A couple of other matters were raised. Before myths become facts I will mention this question of no consultation with the Grains Council of Australia. The Bill went through the legislative committee of Cabinet only this week. The honourable member for Gwydir (Mr Hunt) rang the Grains Council and then my Department had discussions with Mr Eakin who formerly worked for the Department of Primary Industry. Quite apart from the pressure of work, we felt that there was simply no need to cause the wheat industry concern. I only became aware of this when I was overseas and I received a phone call from Clinton Condon. I had to take action while I was overseas in order to get this matter rectified rather quickly.
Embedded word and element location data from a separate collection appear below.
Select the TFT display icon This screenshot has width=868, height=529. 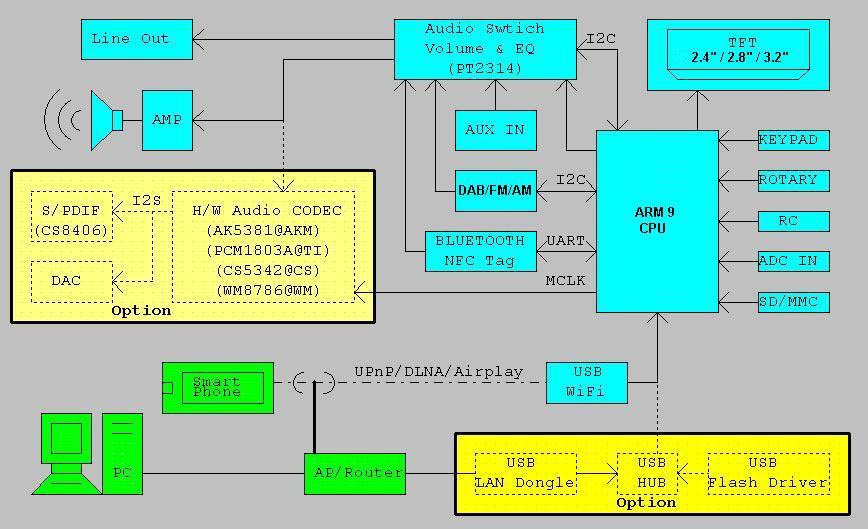(738, 50)
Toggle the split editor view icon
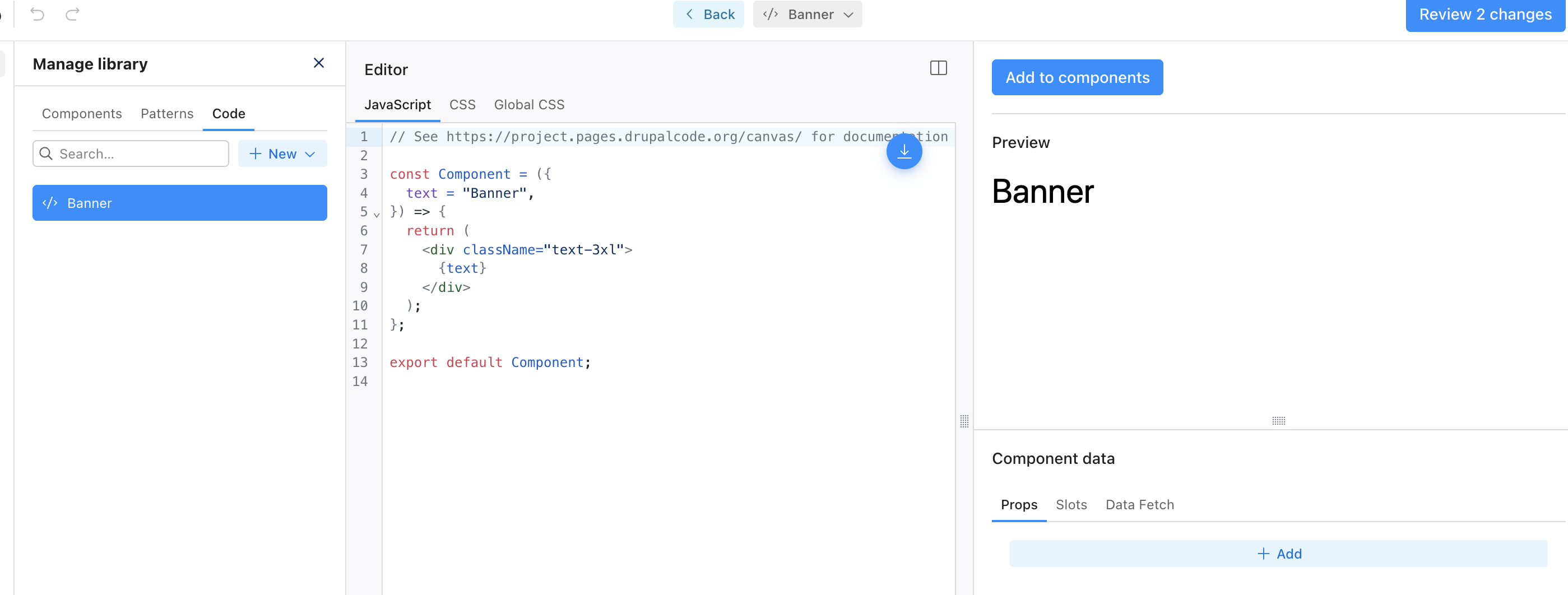This screenshot has width=1568, height=595. [938, 68]
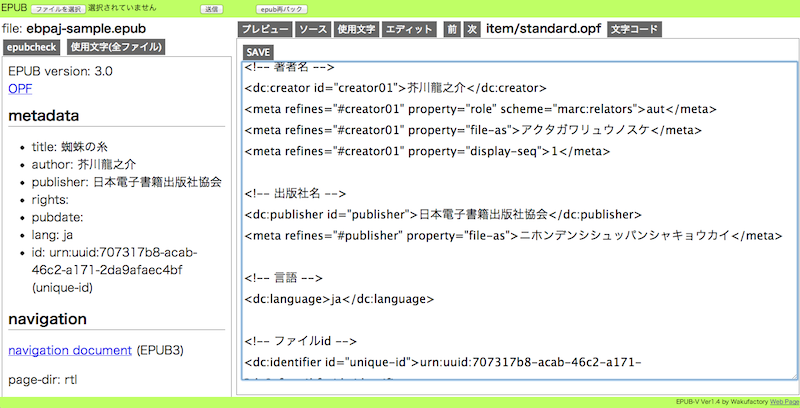Open the OPF link in the sidebar
Viewport: 800px width, 408px height.
[x=20, y=89]
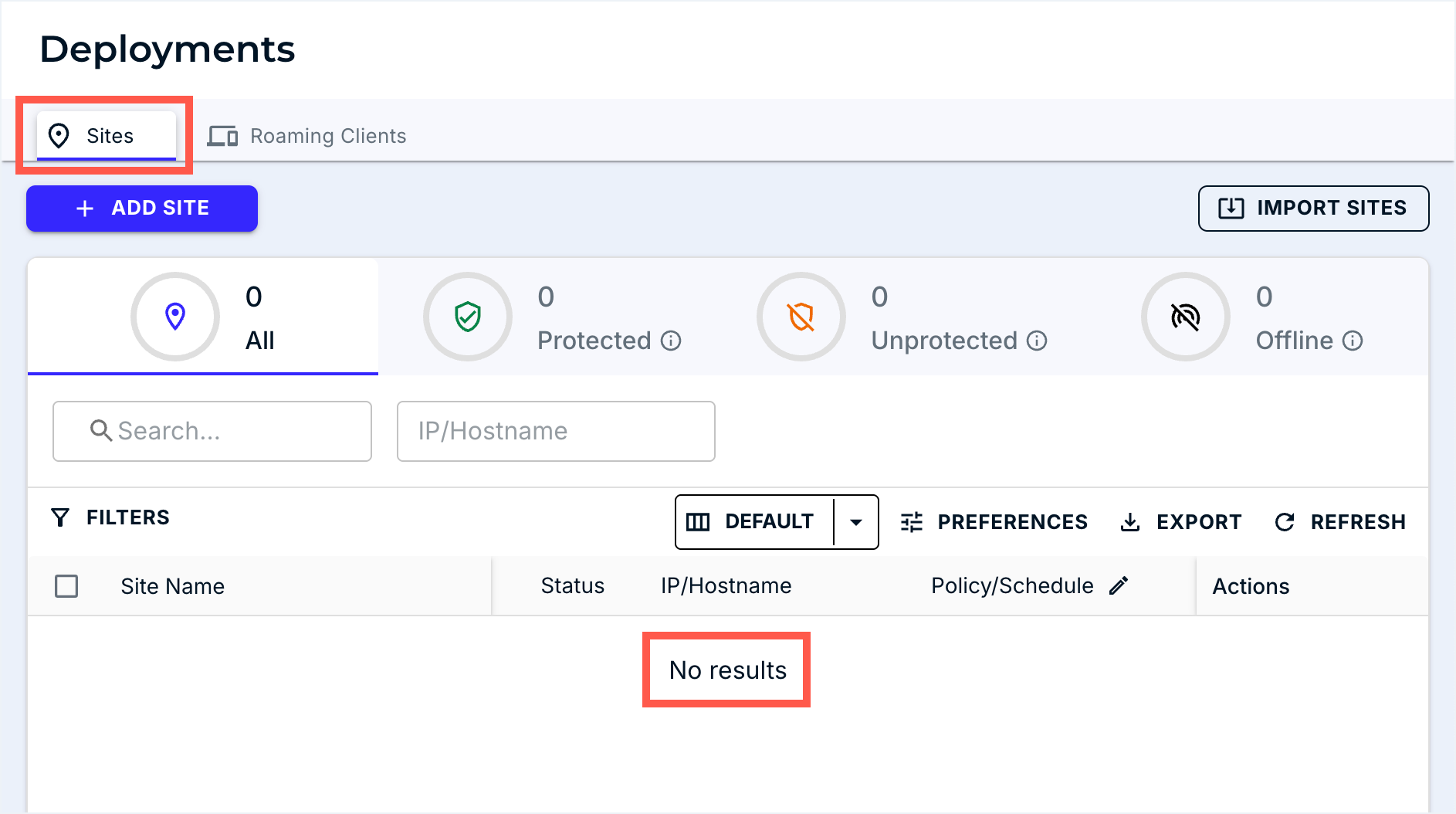This screenshot has width=1456, height=814.
Task: Click the green Protected shield icon
Action: coord(468,317)
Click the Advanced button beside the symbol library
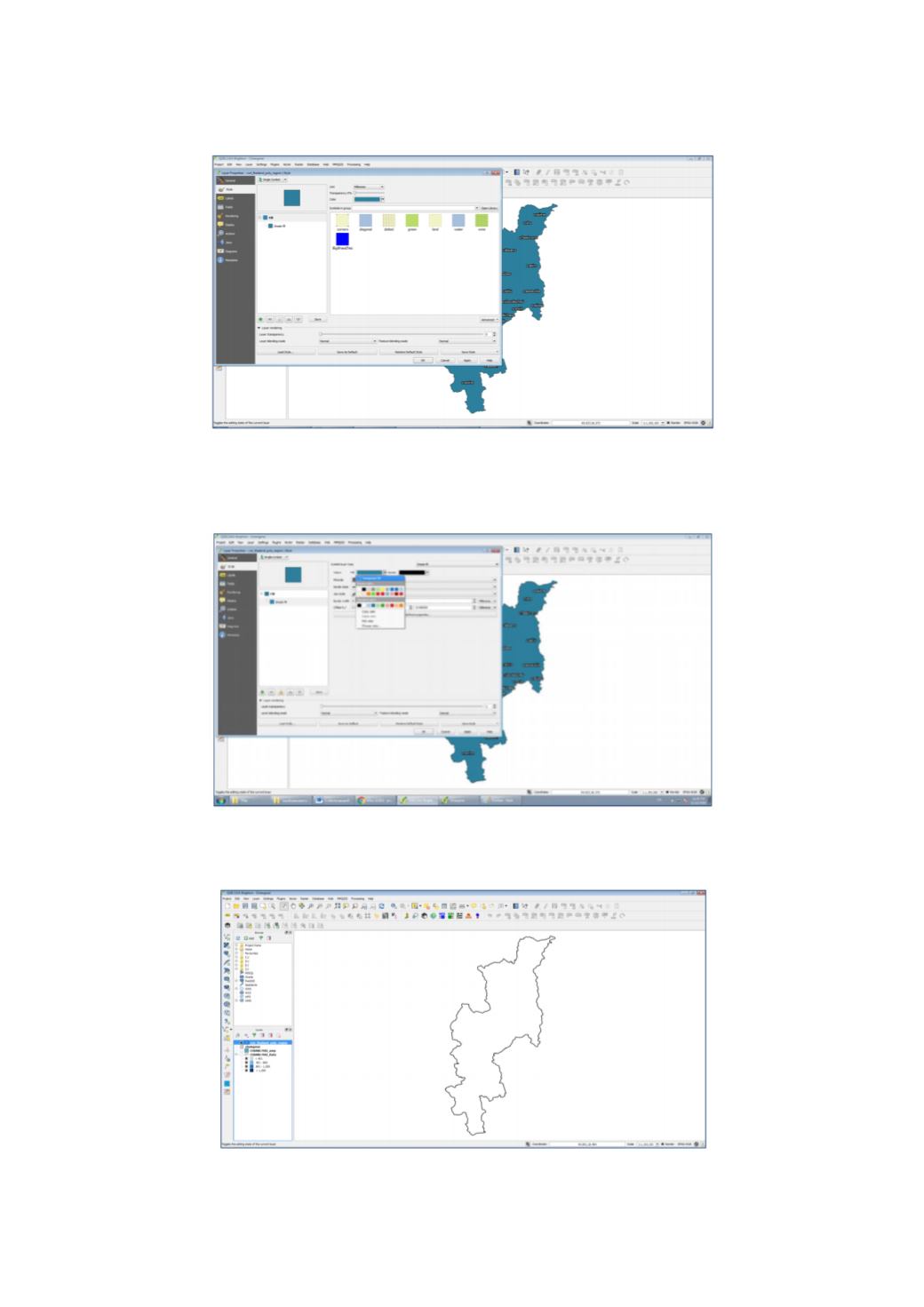The image size is (924, 1307). (x=489, y=319)
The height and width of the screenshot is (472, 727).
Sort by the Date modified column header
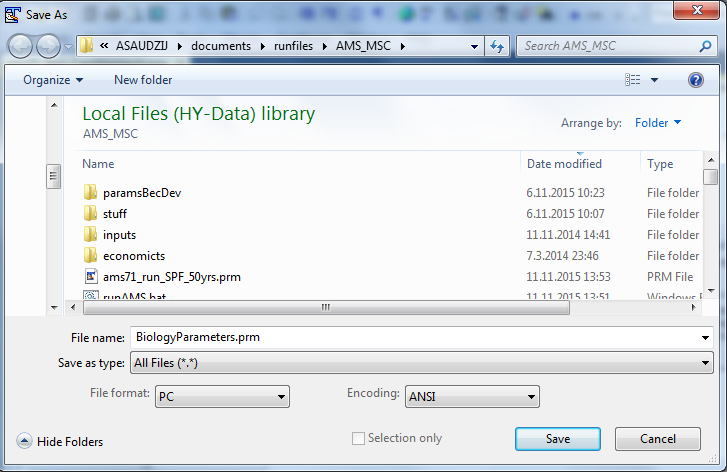click(x=564, y=163)
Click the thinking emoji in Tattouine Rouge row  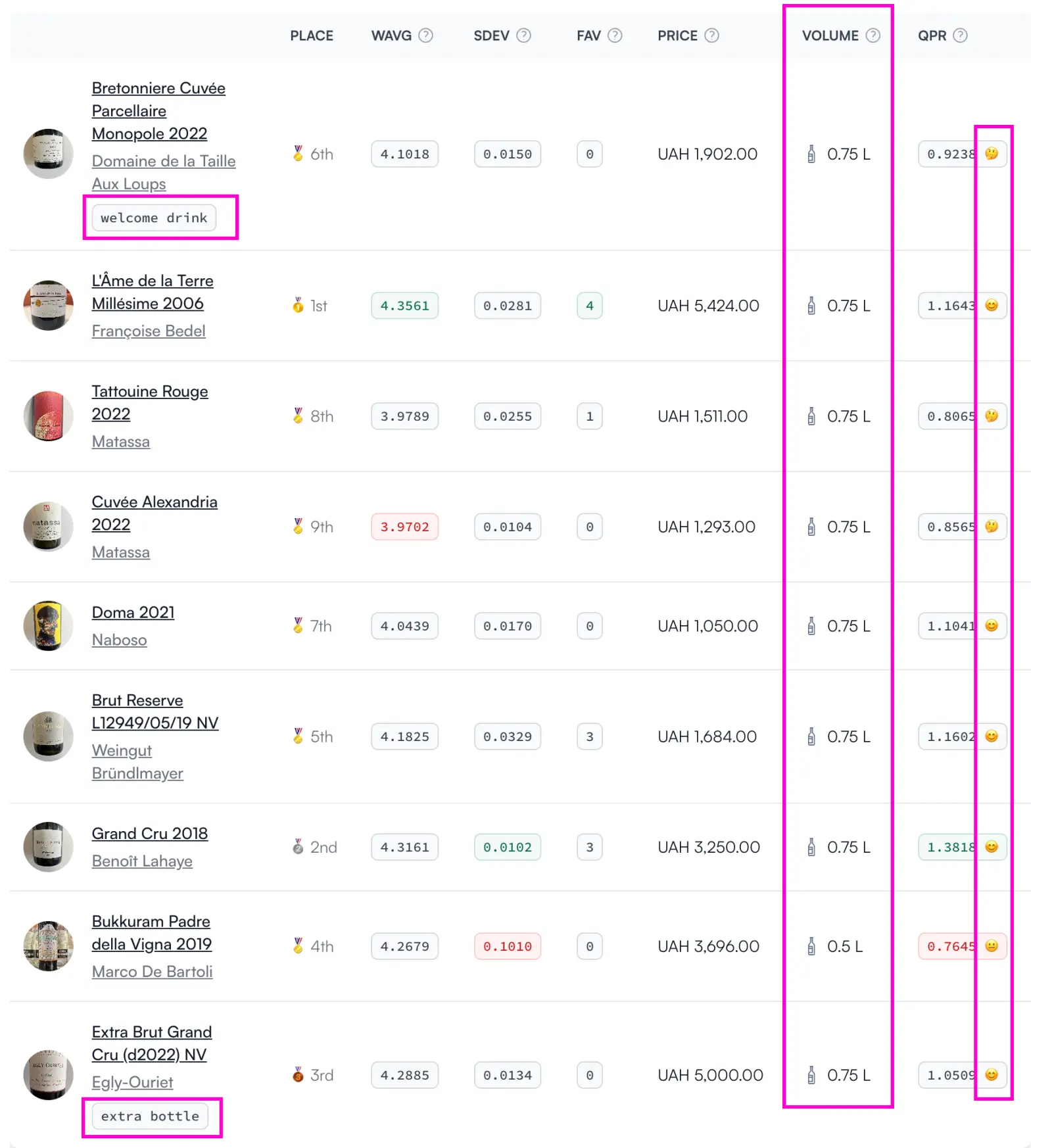point(992,416)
Some people have said a lot about the all-party mission to the United States. I am not really in the business of working out who takes credit for what. The team worked together well over there; there are no two ways about that. The Minister for Trade (Mr Dawkins) suggested this quite a long time before I heard about it from the honourable member for Gwydir but perhaps it was an idea of the honourable member for Gwydir before I heard about it. I think it is nonsense to talk about that, but the very important thing about the mission was that at the time it was impeccable. The half-hour during which we met with the key Foreign Affairs Committee before its members went into the Congress itself was absolutely the crunch time. Again, I say in relation to any other visits to the United States, the timing must be impeccable. We must give this careful consideration. The Minister for Trade is over there now. The United States Ambassador has been over there recently, as has a lobbyist from the Australian Meat and Livestock Corporation. An officer from my Department, Mr Tim Mackey, is there and my Department is in almost daily telephone contact with him. Frances Cassidy, another officer from my Department, is with Mr Dawkins in Washington now. She was the agricultural attache there for three years, so we are mapping the matter very carefully indeed.

At present a trade Bill is on the floor of the Congress. This is a very general Bill, but it would cause us concern. It will be processed through the various committees and when the timing is right we will take a decision on what we should do. A marketing loan for wheat-and I think that the honourable member for Gwydir adverted to this in his comments-causes a different problem in terms of dealing with that. While the Secretary has the 15 per cent discretion in the loan rate, that will push the price of wheat down and a marketing loan will become almost academic from an arithmetical point of view. We must put pressure on the United States Administration and key people in the Congress-and Mr Dawkins is doing this-to adopt President Reagan's proposal for the target price. That proposal will take the target price down by 10 per cent in each of the next three years. These matters need careful consideration and I think we will need to jump into a plane at quite short notice if it is thought that an all-party delegation or just straight ministerial intervention is needed. The Prime Minister (Mr Hawke) has written to the honourable member for Gwydir. The question of another delegation is something that we have not put out of our minds at all, but again I stress that the timing must be impeccable.